A token incentive to respond will up your response. This could be a small donation to a charity for every response received, or you could offer a ‘value add’ incentive to candidates, such as a downloadable guide to better interviews. Another way is to tie it in with feedback to the candidate. That way, you have a two-way discussion where both sides are able to give their contributions.
Create a system
If you create a system, whether manual or automated, for collecting your candidate feedback, then it is far more likely to happen. A fully understood process for analysing data, identifying issues and assigning responsibilities for change is important. After all, there’s little point collecting the information unless you do something with it.
It’s also a great idea to go back to candidates who responded and let them know what you have changed in response to data collected. This will make them feel that it was worth their time completing your survey and will hopefully be more likely to refer you.
If you’ve tied your questions to your candidate KPIs, then you can track progress and spot problem areas early.
Tackle problems quickly
Identify the red flags in advance. For example, if you score less than ‘x’ in a certain area, jump on it and assess what action needs taking. When problems are tackled quickly and decisively, you can turn them around to be a positive. This means you need to review the answers you are receiving on an on-going basis. Leave it for a few weeks, and you might miss something vital.

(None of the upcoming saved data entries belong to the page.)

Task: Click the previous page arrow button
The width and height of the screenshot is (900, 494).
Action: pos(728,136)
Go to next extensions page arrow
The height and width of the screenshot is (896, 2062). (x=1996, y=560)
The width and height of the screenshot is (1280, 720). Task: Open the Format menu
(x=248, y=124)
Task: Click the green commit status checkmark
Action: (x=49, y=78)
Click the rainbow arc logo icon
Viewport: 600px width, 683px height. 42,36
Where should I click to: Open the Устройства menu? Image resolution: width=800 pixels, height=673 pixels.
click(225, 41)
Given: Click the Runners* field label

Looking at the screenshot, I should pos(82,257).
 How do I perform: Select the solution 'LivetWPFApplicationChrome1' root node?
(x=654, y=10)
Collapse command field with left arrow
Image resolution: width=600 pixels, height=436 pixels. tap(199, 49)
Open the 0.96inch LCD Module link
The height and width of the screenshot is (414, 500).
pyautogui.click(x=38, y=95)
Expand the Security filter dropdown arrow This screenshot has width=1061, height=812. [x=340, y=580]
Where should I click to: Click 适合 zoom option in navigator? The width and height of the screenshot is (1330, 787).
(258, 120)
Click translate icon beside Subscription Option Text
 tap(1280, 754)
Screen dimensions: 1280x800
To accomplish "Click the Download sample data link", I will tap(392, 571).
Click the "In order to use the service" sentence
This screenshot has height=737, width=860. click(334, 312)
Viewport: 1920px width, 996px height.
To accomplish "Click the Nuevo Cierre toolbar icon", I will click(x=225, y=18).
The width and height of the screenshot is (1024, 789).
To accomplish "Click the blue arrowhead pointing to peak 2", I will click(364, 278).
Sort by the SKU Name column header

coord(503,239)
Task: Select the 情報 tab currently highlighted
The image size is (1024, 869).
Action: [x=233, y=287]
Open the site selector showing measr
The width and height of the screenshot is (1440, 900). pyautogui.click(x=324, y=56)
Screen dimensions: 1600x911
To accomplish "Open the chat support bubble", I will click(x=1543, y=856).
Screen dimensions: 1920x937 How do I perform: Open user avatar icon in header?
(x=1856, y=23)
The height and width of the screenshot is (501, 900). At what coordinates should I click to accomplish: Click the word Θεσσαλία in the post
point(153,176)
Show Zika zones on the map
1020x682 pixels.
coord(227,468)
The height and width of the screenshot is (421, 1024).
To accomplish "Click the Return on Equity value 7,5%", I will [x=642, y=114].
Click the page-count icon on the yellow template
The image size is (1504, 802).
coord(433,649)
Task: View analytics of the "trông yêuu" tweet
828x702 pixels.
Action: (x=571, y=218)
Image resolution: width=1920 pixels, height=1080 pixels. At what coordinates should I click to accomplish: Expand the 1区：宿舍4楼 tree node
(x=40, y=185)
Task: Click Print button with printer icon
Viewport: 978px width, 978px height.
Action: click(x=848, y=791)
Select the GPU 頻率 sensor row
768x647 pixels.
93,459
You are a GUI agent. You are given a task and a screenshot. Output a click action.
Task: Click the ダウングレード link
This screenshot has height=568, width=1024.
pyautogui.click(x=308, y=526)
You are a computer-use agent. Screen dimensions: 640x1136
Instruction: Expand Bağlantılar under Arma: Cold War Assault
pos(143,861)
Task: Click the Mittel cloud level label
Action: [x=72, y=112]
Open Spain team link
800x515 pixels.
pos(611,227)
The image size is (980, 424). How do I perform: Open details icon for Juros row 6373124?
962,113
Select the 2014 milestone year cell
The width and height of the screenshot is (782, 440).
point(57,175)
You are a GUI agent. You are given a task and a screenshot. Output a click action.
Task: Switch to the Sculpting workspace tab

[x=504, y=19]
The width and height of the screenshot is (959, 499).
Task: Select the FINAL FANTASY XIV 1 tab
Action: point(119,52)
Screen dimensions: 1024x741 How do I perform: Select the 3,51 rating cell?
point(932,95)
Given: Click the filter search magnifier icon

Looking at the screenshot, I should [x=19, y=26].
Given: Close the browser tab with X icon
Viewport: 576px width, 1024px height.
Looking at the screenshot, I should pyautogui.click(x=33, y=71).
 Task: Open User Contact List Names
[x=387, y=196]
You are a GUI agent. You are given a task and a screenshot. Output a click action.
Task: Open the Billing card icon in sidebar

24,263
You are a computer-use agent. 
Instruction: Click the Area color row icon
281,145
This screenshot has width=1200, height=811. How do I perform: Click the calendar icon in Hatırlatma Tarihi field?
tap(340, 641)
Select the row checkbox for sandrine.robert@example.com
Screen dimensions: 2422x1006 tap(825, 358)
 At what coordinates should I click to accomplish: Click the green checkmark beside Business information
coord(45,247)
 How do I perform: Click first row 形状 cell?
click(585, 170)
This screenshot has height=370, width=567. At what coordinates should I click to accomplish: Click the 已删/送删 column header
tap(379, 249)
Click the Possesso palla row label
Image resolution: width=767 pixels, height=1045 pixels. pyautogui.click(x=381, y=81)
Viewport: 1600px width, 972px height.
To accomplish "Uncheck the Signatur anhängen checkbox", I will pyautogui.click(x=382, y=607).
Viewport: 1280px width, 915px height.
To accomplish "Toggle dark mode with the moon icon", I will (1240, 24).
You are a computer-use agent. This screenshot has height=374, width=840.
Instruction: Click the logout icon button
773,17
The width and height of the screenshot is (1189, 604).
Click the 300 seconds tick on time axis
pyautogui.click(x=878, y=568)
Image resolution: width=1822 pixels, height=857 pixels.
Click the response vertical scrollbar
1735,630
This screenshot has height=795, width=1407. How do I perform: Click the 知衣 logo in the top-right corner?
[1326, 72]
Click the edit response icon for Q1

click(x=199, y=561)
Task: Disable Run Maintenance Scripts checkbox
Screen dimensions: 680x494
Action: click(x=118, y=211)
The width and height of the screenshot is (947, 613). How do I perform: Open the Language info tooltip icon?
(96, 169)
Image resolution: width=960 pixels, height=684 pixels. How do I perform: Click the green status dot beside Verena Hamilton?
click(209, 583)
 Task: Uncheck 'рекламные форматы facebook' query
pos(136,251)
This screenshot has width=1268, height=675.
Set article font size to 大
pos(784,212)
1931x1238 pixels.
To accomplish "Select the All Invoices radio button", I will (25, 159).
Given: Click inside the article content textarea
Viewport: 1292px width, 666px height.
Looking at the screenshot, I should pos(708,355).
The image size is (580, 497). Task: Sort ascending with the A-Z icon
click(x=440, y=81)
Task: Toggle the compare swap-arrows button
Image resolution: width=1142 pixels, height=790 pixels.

If you’ve got a candidate giving you great feedback, they will be thinking very positively about you. Now is a great time to secure a referral! If your survey is online, you can structure it so that high rated completions get routed to a referral page where they can share details of other people who might be interested in working with you. If you’re doing it by phone and are receiving glowing praise, make sure you ask the question about who else they know that you could help.